3 octobre > Roman France > François Garde

Le privilège du romancier, deus ex machina, est de faire basculer selon son bon plaisir, ou une nécessité mécanique, le destin d’un ou plusieurs de ses personnages. Ainsi de Sébastien Armant, altiste dans l’orchestre de l’Opéra de Paris, un garçon jusqu’ici sans relief et sans histoires, marié, deux enfants, le soir de la première de Così fan tutte, dirigé par le chef Louis Craon, l’un des rares Français à manier la baguette à ce niveau. Or, juste avant de commencer, Craon lance un tonitruant "Heil Hitler !" en pleine salle, le bras tendu.
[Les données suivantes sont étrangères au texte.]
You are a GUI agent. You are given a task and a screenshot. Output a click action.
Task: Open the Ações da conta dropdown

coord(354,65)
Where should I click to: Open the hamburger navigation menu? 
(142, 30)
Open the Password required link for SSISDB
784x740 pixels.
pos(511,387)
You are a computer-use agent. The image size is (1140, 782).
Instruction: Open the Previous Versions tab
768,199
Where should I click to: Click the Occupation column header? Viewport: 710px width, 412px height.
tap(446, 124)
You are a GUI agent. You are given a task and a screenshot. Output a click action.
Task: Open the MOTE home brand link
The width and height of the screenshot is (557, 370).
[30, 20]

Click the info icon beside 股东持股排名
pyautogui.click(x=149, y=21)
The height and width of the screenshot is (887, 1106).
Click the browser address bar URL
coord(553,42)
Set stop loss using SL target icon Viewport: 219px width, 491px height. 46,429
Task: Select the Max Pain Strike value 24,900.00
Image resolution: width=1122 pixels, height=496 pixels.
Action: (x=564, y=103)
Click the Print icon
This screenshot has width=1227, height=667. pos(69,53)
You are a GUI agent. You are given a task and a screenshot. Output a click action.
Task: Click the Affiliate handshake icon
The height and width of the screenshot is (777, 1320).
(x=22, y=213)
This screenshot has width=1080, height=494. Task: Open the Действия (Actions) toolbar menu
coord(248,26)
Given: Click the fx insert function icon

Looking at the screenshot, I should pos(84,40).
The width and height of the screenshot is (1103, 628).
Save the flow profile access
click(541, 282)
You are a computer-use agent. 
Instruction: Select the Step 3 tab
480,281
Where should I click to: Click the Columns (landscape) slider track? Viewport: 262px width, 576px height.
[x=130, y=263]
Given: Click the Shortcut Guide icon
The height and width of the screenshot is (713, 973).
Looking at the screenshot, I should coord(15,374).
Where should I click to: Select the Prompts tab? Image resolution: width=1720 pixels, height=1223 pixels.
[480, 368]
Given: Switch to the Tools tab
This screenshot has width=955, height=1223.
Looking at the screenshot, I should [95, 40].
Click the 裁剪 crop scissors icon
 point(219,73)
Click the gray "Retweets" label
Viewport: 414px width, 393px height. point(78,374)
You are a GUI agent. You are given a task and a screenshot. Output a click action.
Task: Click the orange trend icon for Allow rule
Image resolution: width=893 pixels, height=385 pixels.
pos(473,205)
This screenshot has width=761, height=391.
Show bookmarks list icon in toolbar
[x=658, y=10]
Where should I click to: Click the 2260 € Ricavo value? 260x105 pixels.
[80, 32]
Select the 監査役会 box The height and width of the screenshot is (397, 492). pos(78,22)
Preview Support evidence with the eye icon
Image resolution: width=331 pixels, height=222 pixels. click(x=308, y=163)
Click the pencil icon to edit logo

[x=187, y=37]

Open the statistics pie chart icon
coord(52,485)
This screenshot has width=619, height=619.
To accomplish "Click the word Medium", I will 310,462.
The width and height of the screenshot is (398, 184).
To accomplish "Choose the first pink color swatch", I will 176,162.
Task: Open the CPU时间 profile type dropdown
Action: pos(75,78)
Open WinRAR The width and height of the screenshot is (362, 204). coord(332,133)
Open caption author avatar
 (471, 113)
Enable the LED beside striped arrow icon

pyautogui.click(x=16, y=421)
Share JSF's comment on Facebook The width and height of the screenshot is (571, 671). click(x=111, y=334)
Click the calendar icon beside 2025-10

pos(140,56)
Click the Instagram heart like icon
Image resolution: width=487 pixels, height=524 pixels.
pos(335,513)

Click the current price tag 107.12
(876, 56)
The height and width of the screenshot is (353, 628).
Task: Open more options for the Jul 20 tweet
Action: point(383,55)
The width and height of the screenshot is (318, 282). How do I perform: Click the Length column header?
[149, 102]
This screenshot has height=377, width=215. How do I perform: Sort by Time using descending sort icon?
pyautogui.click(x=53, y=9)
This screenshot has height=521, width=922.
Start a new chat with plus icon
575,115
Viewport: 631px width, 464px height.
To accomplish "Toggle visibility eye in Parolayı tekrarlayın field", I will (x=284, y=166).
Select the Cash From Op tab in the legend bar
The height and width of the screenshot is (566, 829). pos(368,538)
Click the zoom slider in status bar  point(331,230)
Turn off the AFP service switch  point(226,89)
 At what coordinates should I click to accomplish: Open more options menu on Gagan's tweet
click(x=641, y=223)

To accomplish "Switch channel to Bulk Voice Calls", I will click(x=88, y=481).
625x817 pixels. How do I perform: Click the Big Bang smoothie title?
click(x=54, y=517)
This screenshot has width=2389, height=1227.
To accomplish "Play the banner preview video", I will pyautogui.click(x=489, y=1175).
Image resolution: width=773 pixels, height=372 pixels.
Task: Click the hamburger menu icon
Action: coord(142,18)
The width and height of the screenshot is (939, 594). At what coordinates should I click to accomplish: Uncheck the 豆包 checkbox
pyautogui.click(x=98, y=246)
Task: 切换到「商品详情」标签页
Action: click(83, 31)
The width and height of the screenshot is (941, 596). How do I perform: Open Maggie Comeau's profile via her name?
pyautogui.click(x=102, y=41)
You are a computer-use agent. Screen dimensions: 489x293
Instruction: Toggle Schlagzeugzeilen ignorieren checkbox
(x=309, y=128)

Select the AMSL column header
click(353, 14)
On est un 20 avril, date du suicide du Führer. Consternation générale et silence stupéfait. Le premier et, au début, le seul, sans réfléchir, Armant se lève, abaisse son instrument vers le sol comme un fusil à l’envers, et tourne le dos au chef, sans un mot. Bientôt, ses collègues l’imitent, le public réagit, et Craon s’en va. La représentation aura tout de même lieu, chaotique, tant bien que mal, avec L’hymne à la joie et La Marseillaise à la fin.

On imagine le scandale, le tollé. Au début, le président de l’Opéra, très politique, est un peu embarrassé. Puis il comprend vite qu’il doit surfer sur la vague de l’opinion publique, laquelle a fait du musicien un symbole du courage, de la résistance, de la démocratie face aux nostalgiques du nazisme. Bien malgré lui, Armant connaît son "quart d’heure de gloire". Cornaqué par une attachée de presse cynique, on lui fait courir les interviews, les plateaux de télé. Mais cette surexposition médiatique, aussi intense que brève, aura de lourdes conséquences sur sa vie privée : menaces de mystérieux néonazis, sabotage d’une autre représentation, surveillance de la police… Le voilà interdit de jouer, lâché par ses amis, déprimé. Même à sa femme, Julie, il n’ose tout confier. Il lui faudra faire un puissant effort sur lui-même pour sortir seul de cette tourmente, courageusement, et revenir, enfin, plus d’un an après, de cet état d’effroi où il était resté plongé.

Le roman de cette descente aux enfers et de la résurrection d’un homme de bien est subtilement construit et mené par un écrivain sensible, sans pathos, sans donner de leçons. Pour une fois, on nous propose à admirer un Juste qui, comme tous les héros authentiques, n’a pas hésité, a seulement écouté sa conscience et fait ce qu’il devait. En récompense, il retrouvera sa chère musique et son anonymat bien mérité. J.-C. P.